Records from a data collection
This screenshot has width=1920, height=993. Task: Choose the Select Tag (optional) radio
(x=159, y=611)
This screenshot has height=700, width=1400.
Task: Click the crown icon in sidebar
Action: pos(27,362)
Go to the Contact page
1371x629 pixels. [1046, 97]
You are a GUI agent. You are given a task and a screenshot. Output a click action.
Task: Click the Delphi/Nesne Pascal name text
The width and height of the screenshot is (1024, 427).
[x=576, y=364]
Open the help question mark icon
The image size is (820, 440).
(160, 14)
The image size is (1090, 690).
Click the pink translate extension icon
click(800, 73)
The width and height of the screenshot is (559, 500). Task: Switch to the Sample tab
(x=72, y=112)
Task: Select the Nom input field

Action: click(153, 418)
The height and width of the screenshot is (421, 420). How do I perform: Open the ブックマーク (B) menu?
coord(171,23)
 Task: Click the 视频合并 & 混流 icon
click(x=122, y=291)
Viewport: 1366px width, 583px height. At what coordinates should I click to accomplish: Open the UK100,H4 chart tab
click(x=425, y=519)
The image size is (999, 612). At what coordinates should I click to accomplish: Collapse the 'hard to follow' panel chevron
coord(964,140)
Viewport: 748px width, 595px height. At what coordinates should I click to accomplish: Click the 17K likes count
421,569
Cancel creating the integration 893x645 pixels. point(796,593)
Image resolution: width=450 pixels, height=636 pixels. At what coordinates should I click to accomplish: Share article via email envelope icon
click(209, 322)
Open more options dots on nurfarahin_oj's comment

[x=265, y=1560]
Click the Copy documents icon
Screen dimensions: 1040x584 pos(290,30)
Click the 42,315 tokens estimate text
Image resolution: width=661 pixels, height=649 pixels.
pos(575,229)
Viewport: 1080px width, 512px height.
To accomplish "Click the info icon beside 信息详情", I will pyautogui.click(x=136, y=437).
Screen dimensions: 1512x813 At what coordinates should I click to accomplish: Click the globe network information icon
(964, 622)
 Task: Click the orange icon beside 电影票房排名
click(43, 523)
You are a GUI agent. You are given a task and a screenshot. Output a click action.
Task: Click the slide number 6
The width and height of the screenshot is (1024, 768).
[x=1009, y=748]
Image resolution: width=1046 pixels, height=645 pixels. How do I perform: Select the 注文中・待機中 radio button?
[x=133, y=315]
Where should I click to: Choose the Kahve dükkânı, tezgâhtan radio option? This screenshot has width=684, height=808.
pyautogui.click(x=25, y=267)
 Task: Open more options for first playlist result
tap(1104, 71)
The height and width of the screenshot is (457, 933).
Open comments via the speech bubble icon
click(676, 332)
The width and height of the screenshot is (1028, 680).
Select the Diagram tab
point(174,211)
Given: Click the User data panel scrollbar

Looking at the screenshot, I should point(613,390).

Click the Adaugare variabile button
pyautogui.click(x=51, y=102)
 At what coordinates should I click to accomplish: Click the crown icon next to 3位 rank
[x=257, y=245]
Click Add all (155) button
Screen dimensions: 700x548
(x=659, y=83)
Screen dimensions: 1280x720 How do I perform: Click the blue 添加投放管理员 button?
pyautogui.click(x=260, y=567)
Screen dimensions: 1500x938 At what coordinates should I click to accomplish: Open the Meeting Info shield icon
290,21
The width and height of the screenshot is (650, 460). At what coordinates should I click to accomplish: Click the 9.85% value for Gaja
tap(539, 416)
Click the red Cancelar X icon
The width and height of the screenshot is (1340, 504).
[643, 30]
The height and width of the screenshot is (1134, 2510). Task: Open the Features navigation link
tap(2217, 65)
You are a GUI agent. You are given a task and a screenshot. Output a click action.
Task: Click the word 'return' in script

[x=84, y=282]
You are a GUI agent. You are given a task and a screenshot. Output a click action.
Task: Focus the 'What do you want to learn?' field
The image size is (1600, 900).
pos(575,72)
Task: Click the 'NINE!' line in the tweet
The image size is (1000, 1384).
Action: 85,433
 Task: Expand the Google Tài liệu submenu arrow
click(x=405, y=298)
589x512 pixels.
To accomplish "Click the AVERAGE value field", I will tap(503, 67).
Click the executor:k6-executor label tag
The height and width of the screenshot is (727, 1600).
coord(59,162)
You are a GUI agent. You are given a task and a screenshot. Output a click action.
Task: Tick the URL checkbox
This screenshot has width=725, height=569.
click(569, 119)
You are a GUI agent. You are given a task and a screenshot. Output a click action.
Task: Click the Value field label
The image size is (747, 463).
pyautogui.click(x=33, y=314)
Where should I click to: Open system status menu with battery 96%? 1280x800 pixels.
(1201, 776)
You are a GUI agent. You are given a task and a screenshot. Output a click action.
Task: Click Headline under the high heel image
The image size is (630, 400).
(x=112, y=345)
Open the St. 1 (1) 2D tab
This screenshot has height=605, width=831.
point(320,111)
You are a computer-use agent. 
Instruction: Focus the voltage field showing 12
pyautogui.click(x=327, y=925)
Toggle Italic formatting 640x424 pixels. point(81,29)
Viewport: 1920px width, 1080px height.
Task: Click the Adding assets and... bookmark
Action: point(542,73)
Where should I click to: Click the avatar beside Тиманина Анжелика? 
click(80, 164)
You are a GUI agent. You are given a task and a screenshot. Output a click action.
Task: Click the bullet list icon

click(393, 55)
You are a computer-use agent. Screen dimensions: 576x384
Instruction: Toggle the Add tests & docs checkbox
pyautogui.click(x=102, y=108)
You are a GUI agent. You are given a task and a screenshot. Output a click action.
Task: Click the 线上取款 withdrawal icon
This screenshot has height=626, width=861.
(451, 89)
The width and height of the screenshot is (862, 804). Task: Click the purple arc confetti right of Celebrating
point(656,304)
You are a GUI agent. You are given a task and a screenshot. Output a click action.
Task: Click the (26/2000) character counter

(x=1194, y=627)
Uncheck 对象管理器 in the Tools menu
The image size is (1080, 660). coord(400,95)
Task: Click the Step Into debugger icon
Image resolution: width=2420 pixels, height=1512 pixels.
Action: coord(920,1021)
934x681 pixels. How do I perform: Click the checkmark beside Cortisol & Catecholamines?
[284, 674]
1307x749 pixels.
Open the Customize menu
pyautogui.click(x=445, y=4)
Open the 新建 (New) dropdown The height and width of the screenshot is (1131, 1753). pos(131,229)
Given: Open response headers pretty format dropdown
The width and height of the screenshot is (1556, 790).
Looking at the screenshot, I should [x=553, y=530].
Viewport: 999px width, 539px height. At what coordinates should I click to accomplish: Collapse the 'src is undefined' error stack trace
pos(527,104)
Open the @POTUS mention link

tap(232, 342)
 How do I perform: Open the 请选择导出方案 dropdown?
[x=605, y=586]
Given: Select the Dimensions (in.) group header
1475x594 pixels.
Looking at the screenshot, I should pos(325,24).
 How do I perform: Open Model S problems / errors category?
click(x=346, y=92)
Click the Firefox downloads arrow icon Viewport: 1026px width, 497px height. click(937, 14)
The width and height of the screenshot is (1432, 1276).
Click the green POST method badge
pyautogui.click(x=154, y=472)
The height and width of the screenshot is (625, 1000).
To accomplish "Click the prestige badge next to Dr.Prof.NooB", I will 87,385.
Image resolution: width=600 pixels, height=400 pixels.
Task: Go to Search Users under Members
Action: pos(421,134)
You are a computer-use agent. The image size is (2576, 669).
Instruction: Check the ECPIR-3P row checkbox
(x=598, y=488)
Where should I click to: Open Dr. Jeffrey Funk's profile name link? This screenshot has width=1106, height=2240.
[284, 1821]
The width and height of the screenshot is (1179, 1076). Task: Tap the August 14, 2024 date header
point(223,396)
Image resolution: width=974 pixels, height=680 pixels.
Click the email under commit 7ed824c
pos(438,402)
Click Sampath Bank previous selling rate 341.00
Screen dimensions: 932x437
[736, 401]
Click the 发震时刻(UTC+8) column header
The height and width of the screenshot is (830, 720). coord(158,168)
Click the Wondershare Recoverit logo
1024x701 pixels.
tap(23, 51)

**Problem statement:**
Report how many lines in these entries contain "computer". Answer with the number only.

**Expected answer:**
3